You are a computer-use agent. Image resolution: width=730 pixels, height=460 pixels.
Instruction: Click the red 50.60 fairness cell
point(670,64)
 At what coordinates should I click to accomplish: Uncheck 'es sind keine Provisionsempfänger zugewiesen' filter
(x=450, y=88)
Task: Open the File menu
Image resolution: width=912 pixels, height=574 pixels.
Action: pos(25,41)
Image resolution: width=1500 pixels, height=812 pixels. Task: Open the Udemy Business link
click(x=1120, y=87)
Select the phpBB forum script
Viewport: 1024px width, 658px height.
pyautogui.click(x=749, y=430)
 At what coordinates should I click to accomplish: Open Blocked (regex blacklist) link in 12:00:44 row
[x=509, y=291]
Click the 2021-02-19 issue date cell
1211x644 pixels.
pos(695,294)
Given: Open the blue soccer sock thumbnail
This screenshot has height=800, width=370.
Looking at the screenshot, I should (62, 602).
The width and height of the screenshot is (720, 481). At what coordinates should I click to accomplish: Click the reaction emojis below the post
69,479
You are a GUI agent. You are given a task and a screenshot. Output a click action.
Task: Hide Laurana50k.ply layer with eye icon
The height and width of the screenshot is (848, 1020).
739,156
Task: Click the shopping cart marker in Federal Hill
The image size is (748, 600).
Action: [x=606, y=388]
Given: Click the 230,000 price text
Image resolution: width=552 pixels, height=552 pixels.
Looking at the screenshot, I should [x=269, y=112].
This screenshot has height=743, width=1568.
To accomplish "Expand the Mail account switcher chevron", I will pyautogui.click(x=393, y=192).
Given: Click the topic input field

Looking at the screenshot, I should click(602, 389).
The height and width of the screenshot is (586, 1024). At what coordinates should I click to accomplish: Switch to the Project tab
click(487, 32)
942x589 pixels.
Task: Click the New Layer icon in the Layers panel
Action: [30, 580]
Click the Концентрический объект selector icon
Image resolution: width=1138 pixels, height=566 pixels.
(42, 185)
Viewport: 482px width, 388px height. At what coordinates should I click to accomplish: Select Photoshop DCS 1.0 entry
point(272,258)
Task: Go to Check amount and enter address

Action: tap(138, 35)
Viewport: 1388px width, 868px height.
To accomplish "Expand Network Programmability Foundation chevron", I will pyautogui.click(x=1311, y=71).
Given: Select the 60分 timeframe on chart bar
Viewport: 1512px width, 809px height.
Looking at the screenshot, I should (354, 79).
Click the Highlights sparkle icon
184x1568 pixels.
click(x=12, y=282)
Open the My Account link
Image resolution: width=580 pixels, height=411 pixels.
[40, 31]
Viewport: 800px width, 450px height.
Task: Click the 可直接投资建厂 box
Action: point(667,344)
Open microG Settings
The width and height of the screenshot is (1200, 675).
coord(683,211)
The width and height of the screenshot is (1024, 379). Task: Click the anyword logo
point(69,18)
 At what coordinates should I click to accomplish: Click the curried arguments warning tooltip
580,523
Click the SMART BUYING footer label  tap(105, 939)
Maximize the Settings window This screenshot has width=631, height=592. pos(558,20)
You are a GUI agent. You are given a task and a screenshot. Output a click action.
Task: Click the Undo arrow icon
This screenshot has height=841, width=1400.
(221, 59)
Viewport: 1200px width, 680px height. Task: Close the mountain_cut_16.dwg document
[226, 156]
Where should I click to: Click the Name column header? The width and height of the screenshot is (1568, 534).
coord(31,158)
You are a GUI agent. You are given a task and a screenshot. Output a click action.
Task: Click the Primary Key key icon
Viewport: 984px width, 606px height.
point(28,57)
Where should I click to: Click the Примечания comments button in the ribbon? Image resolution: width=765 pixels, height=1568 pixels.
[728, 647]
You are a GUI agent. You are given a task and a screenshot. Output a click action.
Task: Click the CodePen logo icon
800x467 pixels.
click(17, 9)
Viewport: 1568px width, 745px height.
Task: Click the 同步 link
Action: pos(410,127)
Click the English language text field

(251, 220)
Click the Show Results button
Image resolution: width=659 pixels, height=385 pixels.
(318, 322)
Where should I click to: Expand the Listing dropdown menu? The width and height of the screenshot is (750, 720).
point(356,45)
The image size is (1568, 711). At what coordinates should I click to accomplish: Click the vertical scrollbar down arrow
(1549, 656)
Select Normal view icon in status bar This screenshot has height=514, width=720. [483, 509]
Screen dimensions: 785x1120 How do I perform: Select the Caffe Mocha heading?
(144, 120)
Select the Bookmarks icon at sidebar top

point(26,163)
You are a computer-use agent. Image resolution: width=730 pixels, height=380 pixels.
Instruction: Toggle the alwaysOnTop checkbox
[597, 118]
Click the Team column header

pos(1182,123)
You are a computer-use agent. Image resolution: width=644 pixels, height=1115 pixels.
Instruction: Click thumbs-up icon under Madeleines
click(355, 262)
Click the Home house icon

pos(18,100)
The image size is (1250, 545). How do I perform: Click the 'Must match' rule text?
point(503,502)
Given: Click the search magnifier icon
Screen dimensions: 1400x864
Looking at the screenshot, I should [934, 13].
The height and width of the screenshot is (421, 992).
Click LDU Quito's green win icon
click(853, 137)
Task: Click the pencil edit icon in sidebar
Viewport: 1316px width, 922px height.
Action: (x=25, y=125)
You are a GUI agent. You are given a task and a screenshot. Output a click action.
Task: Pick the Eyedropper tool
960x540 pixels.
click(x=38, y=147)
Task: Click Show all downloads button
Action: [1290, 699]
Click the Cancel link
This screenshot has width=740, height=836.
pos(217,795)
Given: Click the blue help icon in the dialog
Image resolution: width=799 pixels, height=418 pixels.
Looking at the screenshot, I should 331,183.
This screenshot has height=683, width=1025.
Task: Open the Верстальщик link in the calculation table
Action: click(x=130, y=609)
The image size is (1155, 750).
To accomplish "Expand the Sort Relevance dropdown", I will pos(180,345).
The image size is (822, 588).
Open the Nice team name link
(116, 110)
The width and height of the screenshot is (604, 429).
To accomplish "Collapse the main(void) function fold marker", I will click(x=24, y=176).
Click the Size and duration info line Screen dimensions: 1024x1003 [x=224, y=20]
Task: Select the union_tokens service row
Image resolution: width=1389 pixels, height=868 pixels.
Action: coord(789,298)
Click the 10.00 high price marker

============================================================

**WHAT IS REQUIRED**.
Lines that hold the word "Settings" are the ones to copy from the entries above.

**FINAL ANSWER**.
Open microG Settings
Maximize the Settings window This screenshot has width=631, height=592. pos(558,20)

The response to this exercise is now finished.